Tony gave me an appraising look. "Interesting. The telepath who's been operating in my city's shadows finally steps into the light. Fine. Come by my workshop tomorrow. We'll get you outfitted with tech that actually works."
As the meeting broke up and teams dispersed to begin preparations, I felt the weight of what we'd just committed to.
In two weeks, Earth would face an alien invasion. And my small team—six people with powers, skills, and determination—would be on the front lines.
We needed to train harder. Plan better. Become stronger than we'd ever been.
Because this time, failure didn't just mean losing a fight.
It meant losing everything.
-----
That night, back at our base, we held our own meeting.
"Let's be real," Felicia said. "We're good, but are we 'fight an alien invasion' good?"
"We have two weeks to get there," I replied. "Time to accelerate everything."
"Accelerate how?" Jessica asked.
"Skill transfers. I've been learning systematically, one skill at a time. But we don't have that luxury anymore. I need to absorb as many combat-relevant skills as possible, as fast as possible."
"That's dangerous," Elektra warned. "Rapid skill acquisition without proper integration leads to neural damage. You've been careful specifically to avoid that."
"I know the risks. But what choice do we have?" I looked around at my family. "In two weeks, Dominators will be here. They're stronger, more advanced, better prepared. Our only advantage is that we're unknown. To leverage that, I need to be as skilled, as capable, as dangerous as possible."
"Then we all do it," Rogue said. "Ah can absorb and transfer skills too. If Ah take your knowledge and pass it to the others, we can all upgrade faster."

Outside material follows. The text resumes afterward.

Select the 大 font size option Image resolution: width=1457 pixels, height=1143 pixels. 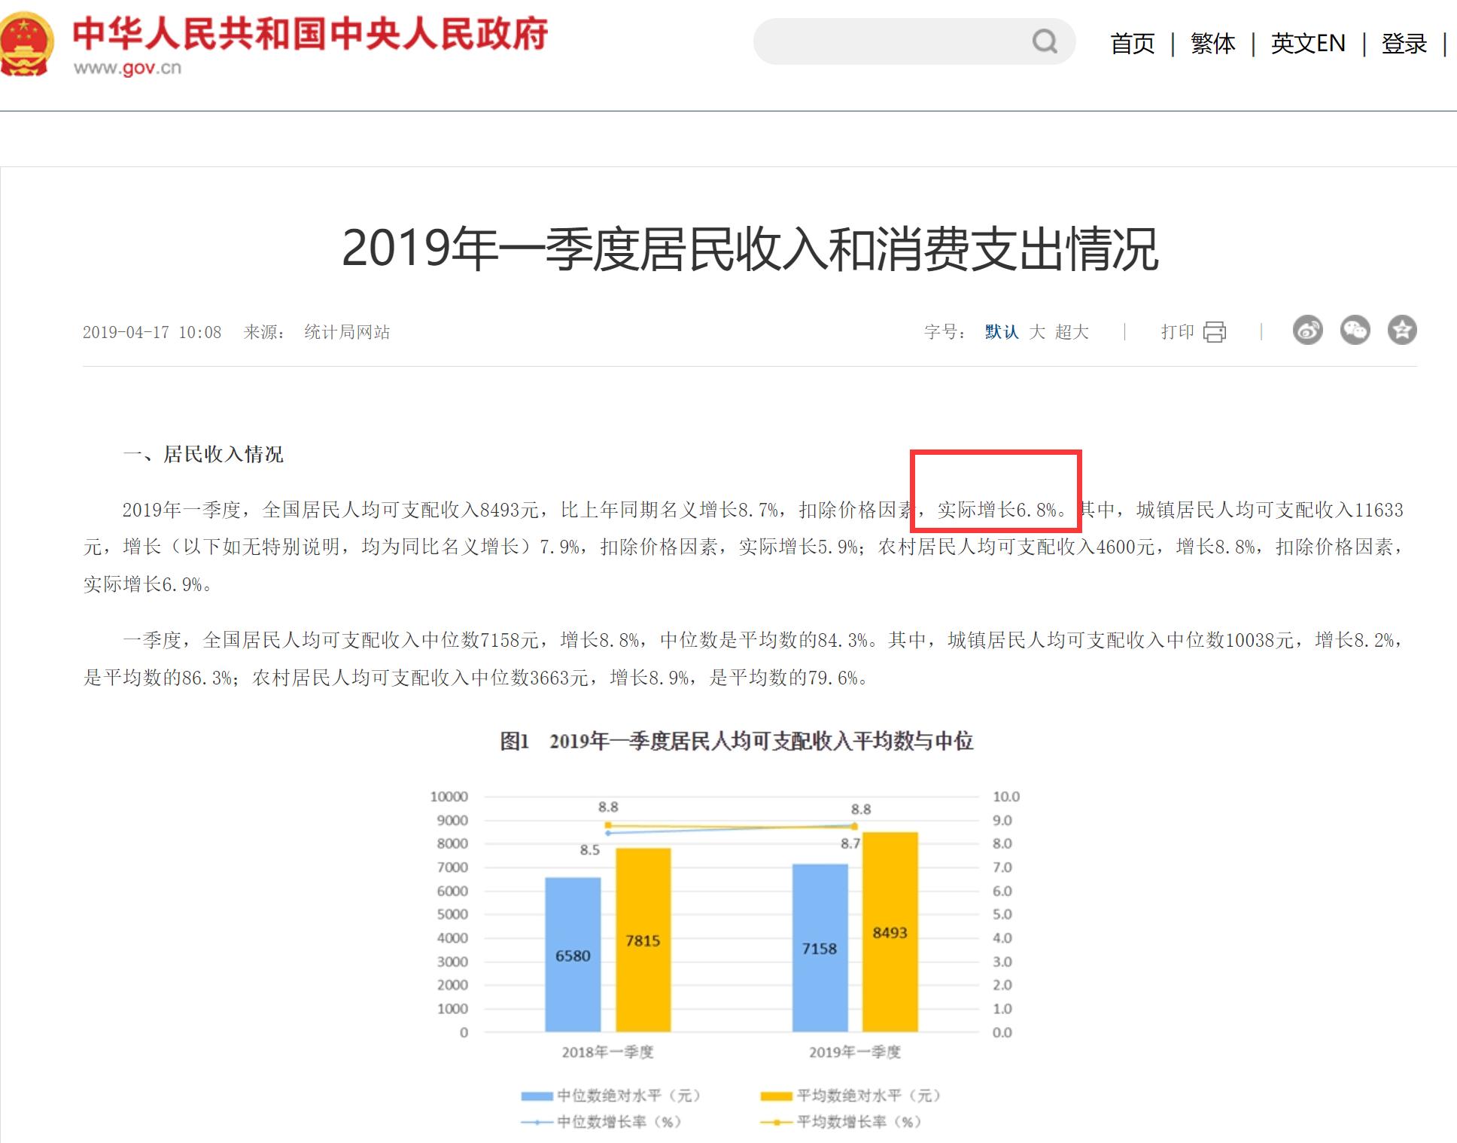click(1037, 331)
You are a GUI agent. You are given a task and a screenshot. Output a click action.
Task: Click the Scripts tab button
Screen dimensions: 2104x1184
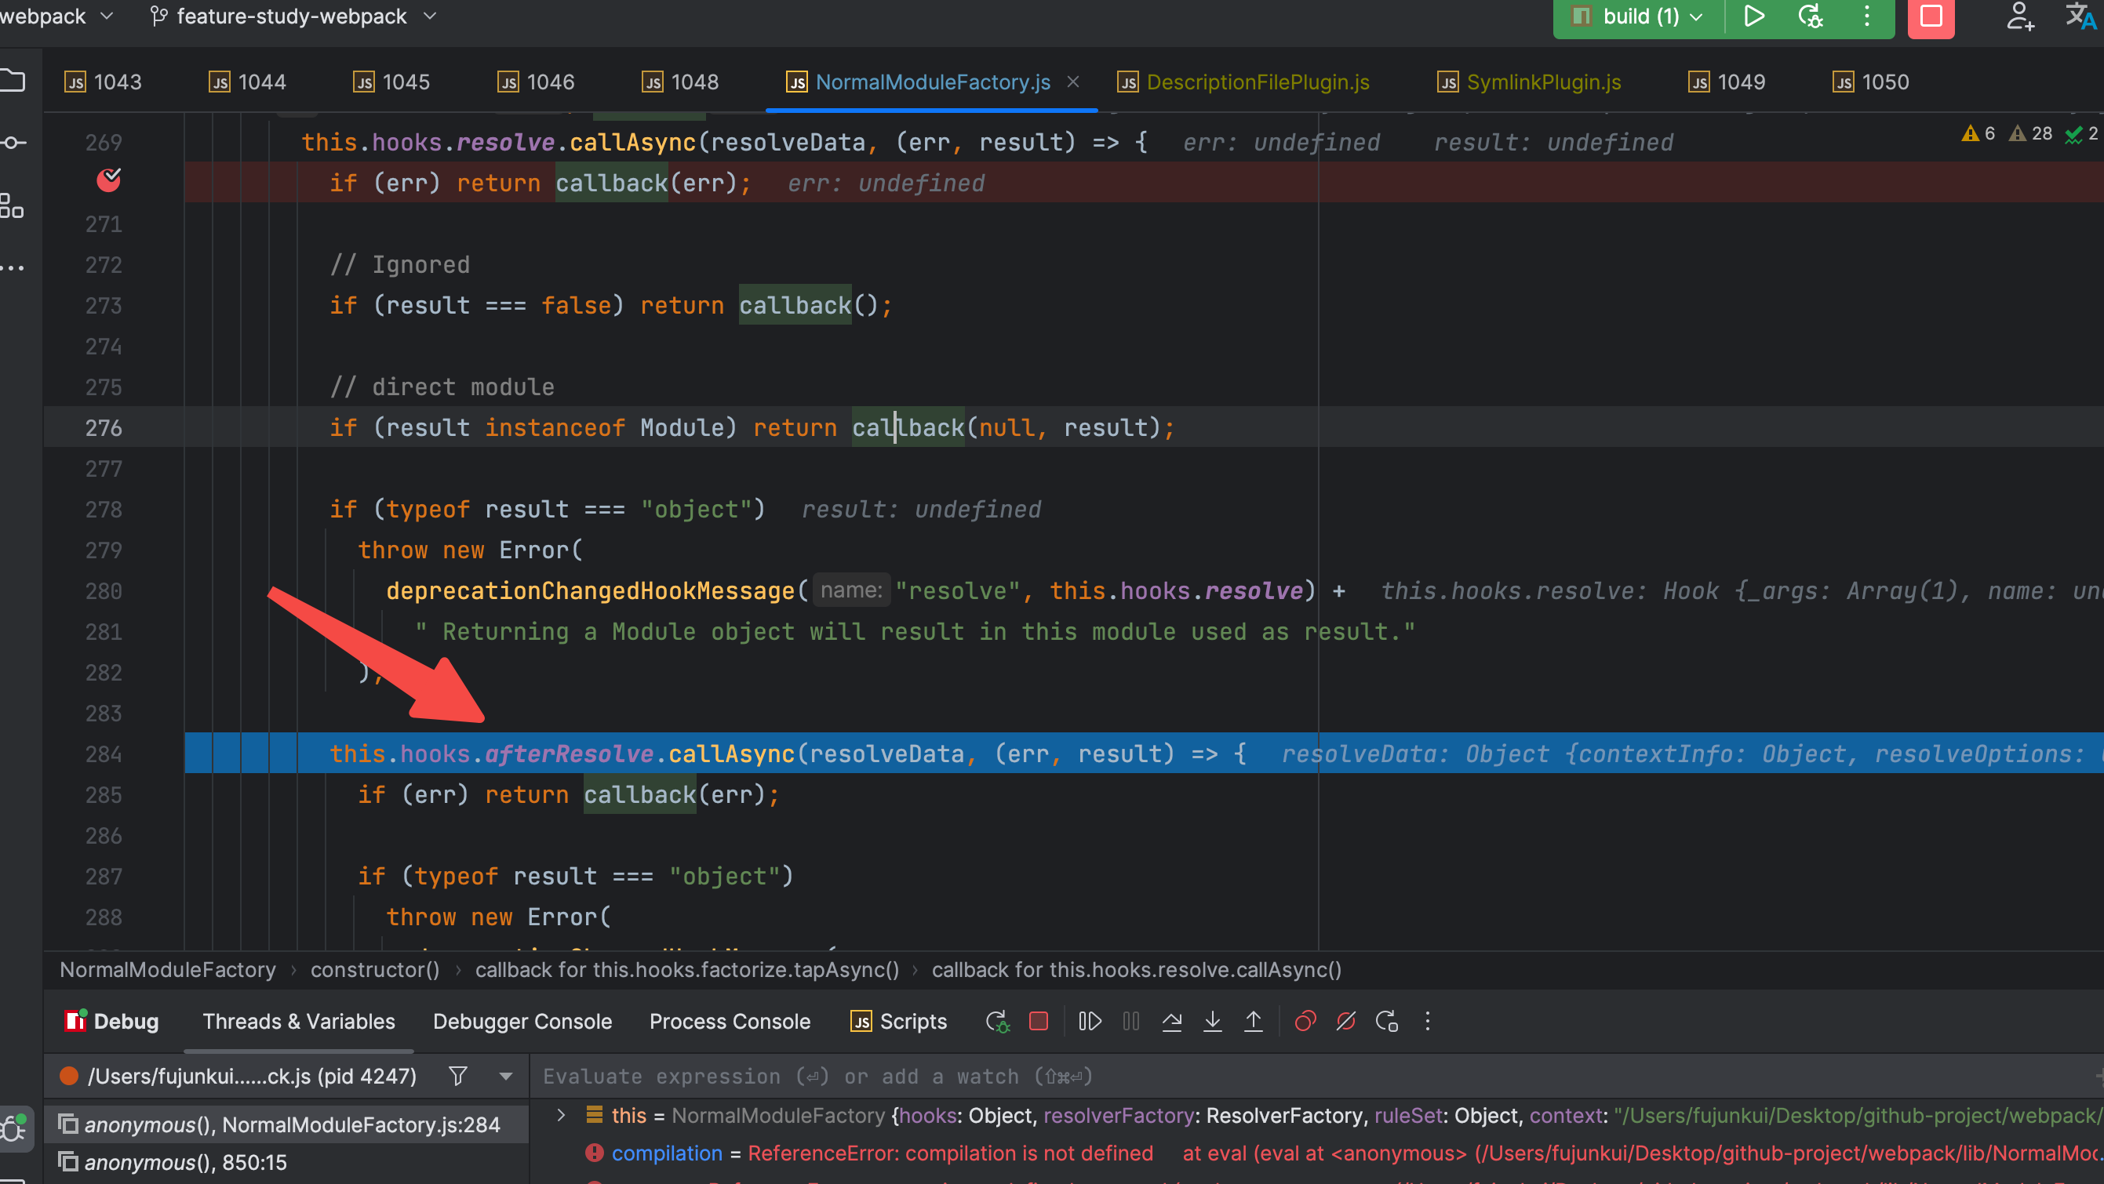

"That's… actually brilliant," I admitted. "We could multiply our training efficiency exponentially."
"It's also exhausting and risky for everyone involved," Maya signed. "But she's right. We don't have time for slow and steady."
Over the next two hours, we planned our crash course in becoming alien-fighting badasses. It would be brutal, exhausting, and possibly dangerous.
But we were all in.
Because Earth needed us. And we'd be damned if we let our home fall.